I think before agreeing with any one theory, it is important to stand back and look at the overall picture.
I don’t have much to say about theories such as Yeti, teleportation, mushrooms, UFOs, or other strange and improbable ideas, but to propose that these nine people panicked, cut their way out of the tent, ran, stumbled, repeatedly crashed and fell, hitting the sides of their heads, hands, ribs, and ankles on rocks, and tumbled into a ravine by accident and then ALL DIED, like nine clumsy oafs, is just not credible. This is not giving these nine people the respect they earned. They were skilled, tough, experienced, trained, and resourceful. One had been through WW II. They were not panic-prone newbies. The picture of them running helter-skelter without their coats and shoes, perhaps trying to out-run an avalanche by running in front of it, falling in the dark, getting hit by rocks and tumbling into a ravine, truly is material for a Dumb & Dumber movie.
Let’s give these guys some credit.
Indications are that their decisions at the cedar tree and the so-called “den” were intelligent, skilled, and by the book. When you are in a dangerous situation as they were, your training really does kick in. I worked in a prison for 10 years and we were constantly being trained and updated, and it was kind of wonderful to discover that when you actually are in one of those situations you trained for, your brain and muscles automatically do what you were trained to do. You really don’t just panic and run and die. Training actually works.
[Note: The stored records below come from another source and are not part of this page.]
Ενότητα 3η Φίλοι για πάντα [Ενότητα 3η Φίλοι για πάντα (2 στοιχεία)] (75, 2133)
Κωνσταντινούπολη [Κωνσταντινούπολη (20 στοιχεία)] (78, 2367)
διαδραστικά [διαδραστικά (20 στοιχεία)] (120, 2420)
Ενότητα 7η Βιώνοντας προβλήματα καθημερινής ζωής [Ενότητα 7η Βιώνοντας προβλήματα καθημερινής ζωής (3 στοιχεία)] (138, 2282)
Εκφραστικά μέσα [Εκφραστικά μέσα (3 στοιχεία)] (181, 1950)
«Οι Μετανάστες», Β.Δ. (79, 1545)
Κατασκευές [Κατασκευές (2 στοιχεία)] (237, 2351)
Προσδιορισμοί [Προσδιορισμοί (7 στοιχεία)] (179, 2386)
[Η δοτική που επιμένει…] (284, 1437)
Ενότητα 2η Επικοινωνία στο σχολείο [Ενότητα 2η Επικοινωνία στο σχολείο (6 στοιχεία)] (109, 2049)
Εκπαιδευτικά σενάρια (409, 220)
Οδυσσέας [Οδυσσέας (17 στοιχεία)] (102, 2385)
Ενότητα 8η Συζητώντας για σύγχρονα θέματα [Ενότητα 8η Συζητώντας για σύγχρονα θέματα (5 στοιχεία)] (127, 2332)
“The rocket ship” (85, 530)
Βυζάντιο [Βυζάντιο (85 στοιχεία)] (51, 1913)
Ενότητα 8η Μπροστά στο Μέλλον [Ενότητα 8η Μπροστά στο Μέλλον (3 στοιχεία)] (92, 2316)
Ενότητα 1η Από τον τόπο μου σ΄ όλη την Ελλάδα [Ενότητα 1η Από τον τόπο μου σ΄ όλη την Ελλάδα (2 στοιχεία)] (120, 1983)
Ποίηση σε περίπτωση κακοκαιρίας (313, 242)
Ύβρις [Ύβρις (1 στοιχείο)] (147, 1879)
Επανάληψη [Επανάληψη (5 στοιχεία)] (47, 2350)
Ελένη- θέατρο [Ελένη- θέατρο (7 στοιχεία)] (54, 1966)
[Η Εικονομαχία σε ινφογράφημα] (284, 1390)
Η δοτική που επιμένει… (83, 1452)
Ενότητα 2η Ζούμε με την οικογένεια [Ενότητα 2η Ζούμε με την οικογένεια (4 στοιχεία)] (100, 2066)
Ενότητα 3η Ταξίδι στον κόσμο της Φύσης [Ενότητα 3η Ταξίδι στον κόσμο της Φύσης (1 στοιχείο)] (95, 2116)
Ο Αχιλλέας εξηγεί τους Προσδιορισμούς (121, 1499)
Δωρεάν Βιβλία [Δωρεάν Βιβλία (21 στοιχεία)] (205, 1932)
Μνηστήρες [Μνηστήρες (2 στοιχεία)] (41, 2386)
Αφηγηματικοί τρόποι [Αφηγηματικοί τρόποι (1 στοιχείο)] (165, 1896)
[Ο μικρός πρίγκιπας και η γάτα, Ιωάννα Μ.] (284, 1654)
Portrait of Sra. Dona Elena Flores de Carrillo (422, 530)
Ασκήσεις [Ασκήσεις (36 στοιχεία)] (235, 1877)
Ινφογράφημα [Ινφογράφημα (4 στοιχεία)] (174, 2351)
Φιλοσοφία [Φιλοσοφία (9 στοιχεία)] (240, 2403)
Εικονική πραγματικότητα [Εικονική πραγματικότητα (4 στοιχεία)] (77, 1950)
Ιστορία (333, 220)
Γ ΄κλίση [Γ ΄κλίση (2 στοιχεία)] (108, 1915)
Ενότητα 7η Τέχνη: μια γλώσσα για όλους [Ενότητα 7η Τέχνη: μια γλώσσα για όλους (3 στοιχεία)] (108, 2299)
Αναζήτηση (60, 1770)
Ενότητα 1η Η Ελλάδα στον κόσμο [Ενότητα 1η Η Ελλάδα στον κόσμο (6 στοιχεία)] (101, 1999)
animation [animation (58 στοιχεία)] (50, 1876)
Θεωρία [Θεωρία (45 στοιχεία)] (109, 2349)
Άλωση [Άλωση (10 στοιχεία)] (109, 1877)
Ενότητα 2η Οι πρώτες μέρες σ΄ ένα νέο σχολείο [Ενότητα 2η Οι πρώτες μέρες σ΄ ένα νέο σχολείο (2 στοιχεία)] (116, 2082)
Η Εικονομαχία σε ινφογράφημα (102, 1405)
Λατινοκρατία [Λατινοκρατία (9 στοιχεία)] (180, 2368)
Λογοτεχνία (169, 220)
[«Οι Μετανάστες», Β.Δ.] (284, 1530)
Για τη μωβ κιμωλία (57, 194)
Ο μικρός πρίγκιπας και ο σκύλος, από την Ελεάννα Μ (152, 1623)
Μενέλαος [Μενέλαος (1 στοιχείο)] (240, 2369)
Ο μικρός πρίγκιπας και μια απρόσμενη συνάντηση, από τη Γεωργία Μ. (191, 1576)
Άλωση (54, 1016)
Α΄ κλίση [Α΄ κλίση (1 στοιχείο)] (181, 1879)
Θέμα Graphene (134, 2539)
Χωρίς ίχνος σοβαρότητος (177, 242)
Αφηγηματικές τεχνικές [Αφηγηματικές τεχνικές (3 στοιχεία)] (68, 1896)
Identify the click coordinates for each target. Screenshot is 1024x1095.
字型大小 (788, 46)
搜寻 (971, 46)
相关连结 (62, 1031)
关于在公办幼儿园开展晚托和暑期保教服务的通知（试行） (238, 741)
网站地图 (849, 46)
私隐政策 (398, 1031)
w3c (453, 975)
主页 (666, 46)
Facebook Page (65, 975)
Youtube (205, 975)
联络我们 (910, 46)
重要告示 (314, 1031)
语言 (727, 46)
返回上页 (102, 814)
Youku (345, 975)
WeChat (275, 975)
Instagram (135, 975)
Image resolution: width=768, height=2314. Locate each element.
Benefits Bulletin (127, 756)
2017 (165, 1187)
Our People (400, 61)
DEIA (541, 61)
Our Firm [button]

1) They would never cut their tent. Never. They knew perfectly well that this tent meant their very survival. They took good care of it and sewed the rips every night. This is training and experience.
2) They would never leave voluntarily without their shoes or coats. They knew perfectly well that this meant death.
3) There was no avalanche because training dictates to run perpendicular to an avalanche; you cannot outrun an avalanche by running in front of it. Again, this is training.
4) They did not get out of the tent to avoid a momentary problem, such as smoke from the stove, because if that were the case, they would step aside and wait for it to clear. Instead, they walked away for 45 minutes.
If the problem were a wolverine or a bear, they would not have walked away for 45 minutes. That makes no sense. Is that what you would do? They would have come up with a plan where the 9 of them could try to overcome it.
5) During this walk, they would be thinking and talking: A plan must be put together. They would have come up with some way to survive.
From all indications, their actions at the cedar and the “den” (if it exists) were intelligent, well-planned and executed, based on their mutual training and experience. They do not indicate panic.
6) Assumption: At some point, they decided that D and K would stay at the cedar and watch the tent for whatever danger was still there. These two cut a “window” — that is, all branches that were in the way of their viewing the tent. This is a logical decision. Isn’t this what you would do?
7) Assumption: While D and K cut branches and watched the tent, others in the party dug out a shelter in the snow and put cedar branches in it, to sit on.
8) Assumption: After D and K died, one or more of them cut their friends' clothes off and distributed them among the still-living, then respectfully moved and repositioned the bodies side by side.
All of these things show a smart and brave group, who used all their training and resources to survive a very real danger that was still at the tent.
I do not have a theory of my own, but I know which ones I lean towards.
I would very much like to hear more from people who understand the KGB, the NKVD, the Russian military, the gulags, the bomb tests, from that time period. It seems like the political situation in Russia in 1959 could be relevant.
At any rate, it would be great if we could just remember, going forward, to give these people some credit and respect their intelligence and skills, rather than run the old Bugs Bunny cartoon again.